Son travail poétique ressemble à un archivage documentaire, il se fait reflet en distorsion et critique des énoncés qui traversent le monde et qui par leurs densités/intensités médiatiques sont coercitives pour le lecteur. Ses réalisations postulent la possibilité d’un démontage des logiques énonciatives et documentaires du monde, à partir d’une ponction/extraction de matériaux para-littéraires. Mais ce processus n’est pas que déconstructionniste, il s’accompagne d’un remontage, d’une opération de restructuration : de re-présentation.
Chaos boy de Bouvet : en démontant les langages sécuritaires, et économiques, il remonte des dispositifs dont les effets sont critiques : « l’insécurité s’installe / dans les villes impuissantes / les jeunes sont livrés / à eux-mêmes / drogue / violence’ / suicide / les jeunes explosent / de plus en plus / et malheureusement / ils sont protégés / par lepouvoir / oui / nous avons besoin / d’un retour / dans les villes et les villages / nous avons besoin d’une explosion de la peur » [p.36]
« le patron voulait nous convaincre de la nécessité de licencier avez-vous la mémoire des noms » [p.47]
Si l’information est bien le matériel qui est choisi par Bouvet pour construire son texte, toutefois, il opère un déplacement des logiques, non pas pour parvenir à autre chose que l’information, mais pour mettre en lumière le fond idéologique qui guide la structuration de l’information et des représentations. Dans les deux passages ici cités, nous nous apercevons, qu’agissent, reliés à des énoncés liés soit à la politique sécuritaire, soit à l’activité salariale, des contre-points qui interrogent l’évidence des premiers.

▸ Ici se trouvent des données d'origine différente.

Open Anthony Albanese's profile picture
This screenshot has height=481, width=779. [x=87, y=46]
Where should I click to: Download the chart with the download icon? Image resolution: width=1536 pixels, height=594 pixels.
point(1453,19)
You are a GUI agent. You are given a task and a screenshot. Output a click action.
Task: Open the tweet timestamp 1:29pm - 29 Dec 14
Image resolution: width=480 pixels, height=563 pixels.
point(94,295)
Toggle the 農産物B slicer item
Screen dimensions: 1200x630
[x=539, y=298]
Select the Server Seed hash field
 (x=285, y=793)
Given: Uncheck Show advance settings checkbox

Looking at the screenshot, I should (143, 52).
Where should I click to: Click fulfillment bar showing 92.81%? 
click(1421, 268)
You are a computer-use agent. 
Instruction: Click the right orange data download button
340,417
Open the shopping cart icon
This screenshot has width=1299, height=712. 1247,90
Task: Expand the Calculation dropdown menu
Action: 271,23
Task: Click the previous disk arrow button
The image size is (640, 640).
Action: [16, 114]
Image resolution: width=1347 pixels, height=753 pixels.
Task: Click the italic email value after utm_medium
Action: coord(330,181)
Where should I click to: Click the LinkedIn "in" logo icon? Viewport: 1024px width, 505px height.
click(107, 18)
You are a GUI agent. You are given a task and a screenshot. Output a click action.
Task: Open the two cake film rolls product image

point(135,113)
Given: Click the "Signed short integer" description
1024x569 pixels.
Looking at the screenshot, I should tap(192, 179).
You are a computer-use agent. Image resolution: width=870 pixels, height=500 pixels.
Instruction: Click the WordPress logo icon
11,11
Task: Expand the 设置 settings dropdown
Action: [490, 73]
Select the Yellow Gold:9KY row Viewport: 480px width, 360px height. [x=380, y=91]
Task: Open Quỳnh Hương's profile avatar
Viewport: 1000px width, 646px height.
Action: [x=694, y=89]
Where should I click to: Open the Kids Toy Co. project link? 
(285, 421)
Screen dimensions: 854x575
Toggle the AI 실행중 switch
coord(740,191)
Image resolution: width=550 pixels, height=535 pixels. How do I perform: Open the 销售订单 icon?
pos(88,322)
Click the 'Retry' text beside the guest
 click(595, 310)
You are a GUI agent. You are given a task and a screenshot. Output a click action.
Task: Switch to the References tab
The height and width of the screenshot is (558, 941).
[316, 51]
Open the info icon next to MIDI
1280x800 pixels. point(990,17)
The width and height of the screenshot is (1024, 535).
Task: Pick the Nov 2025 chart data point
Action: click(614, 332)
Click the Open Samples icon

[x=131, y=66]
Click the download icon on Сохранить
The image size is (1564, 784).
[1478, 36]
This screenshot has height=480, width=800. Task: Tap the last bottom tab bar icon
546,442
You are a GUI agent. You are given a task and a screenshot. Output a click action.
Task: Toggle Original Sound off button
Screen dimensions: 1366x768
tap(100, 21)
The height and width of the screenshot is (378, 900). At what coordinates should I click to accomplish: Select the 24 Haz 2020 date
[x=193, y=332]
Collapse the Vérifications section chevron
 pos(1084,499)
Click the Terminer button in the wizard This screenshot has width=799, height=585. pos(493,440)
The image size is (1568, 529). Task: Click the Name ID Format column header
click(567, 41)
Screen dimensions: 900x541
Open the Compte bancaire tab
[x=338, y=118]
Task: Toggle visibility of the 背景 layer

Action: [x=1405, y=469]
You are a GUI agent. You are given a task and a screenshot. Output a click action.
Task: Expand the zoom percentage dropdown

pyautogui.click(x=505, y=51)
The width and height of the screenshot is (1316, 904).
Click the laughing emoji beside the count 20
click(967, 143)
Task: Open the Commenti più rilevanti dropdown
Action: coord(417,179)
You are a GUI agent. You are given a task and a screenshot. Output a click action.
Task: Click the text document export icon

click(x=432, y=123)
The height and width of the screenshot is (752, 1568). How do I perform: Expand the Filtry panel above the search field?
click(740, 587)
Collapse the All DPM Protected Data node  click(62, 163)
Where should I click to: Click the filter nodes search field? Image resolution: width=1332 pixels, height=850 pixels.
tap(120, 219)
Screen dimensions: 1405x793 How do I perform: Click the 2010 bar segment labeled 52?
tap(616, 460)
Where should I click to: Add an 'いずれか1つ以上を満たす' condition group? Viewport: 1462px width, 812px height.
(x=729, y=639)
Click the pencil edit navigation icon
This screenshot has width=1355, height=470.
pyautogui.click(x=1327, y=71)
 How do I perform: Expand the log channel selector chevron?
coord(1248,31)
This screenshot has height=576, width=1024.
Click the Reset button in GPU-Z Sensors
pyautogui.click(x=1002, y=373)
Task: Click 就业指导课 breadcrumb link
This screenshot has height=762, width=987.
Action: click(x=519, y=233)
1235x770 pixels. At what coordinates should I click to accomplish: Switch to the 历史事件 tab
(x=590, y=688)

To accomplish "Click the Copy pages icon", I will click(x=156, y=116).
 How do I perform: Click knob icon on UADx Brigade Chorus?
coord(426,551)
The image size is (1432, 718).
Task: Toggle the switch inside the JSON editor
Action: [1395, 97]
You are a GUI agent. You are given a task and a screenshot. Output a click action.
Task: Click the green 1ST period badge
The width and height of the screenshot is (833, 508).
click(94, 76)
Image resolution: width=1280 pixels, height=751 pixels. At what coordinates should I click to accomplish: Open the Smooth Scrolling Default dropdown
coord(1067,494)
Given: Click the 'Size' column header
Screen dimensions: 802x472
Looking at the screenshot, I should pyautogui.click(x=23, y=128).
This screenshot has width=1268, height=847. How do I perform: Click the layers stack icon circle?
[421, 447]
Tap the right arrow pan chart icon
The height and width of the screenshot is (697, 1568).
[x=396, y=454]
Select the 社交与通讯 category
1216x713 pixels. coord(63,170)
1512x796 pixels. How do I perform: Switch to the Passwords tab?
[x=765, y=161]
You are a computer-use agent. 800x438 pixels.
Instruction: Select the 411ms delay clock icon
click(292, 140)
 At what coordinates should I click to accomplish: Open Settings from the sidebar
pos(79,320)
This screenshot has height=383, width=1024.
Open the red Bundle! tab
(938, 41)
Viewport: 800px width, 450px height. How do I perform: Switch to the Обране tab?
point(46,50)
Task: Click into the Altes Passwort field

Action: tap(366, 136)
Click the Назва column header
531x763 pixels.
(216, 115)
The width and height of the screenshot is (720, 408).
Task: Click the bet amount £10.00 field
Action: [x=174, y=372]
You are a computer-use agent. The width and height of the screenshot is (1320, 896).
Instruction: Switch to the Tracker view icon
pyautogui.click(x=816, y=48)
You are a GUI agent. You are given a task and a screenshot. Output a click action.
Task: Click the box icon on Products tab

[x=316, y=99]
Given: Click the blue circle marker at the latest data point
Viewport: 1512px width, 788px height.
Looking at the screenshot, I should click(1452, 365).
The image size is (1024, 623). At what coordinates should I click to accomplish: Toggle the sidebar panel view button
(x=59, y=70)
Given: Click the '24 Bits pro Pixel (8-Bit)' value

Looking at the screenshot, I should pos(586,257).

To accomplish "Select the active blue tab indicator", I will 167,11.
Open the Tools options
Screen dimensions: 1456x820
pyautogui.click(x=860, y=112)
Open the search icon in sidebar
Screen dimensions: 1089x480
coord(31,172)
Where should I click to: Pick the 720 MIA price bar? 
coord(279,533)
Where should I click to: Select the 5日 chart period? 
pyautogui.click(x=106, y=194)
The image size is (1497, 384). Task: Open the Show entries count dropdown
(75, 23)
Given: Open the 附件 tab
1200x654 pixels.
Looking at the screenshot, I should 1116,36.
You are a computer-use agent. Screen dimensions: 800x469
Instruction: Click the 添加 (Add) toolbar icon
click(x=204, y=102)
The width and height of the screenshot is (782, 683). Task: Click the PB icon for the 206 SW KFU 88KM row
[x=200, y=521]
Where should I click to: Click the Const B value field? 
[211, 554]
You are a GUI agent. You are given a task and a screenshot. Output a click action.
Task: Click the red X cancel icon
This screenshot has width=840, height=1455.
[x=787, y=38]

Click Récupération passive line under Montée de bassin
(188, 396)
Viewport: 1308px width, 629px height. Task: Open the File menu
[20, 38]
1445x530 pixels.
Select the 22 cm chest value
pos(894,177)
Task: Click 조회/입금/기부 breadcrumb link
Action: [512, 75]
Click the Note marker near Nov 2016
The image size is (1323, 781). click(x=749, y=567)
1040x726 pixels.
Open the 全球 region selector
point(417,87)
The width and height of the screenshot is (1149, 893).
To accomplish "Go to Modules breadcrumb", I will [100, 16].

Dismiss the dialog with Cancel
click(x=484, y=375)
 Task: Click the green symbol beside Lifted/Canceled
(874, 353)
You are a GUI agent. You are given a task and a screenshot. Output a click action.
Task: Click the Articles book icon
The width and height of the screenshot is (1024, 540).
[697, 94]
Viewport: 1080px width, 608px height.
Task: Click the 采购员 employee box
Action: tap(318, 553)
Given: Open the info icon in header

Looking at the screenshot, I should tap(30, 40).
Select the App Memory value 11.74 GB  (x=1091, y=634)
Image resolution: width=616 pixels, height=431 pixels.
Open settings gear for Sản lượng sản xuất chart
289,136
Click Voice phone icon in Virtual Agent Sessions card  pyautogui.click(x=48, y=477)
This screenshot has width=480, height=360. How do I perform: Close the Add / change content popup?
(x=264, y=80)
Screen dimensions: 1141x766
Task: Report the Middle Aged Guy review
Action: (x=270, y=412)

[action] Open Space vient après une pause éditoriale de 3 ans. Open Space se présente comme une histoire/portrait,  histoire/portrait anonyme et collectif : celle d’elle, qui matin, rythme tertiaire, fait face aux écrans jusqu’au soir, devant  endurer le paroxysme de la tension nerveuse de son propre être dans ce processus de désincarnation existentielle. Celle d’elle qui fait partie des salariés des 60 % d’entreprise française qui ont aménagé leur espace de travail en open space. L’open space provient historiquement de la volonté de paysager les bureaux, de décloisonner les rapports humains, d’horizontaliser les rapports d’intervention. Tel que l’exprimait Adorno, bien avant cette invention, dans Minima Moralia, c’est sous le principe de l’altruisme, que les dispositifs contemporains d’aliénation du travail ont été créés. En effet, Patrick Bouvet joue sur cette idéologie pseudo-cool de l’open space : "elle est entourée / de jeunes collaborateurs (…) ils ont toujours quelque chose à lui apprendre" [p.17] mais son travail est celui d’un chirurgien qui vient disséquer, opérer, cette logique globale de l’open space, pour en montrer à travers cette histoire/portrait, quelle en est la logique de fond. Il poursuit ainsi son travail de saisie du réel et de décodage des structures. Ici celle du travail à partir de la fictionnalisation d’une trajectoire quotidienne.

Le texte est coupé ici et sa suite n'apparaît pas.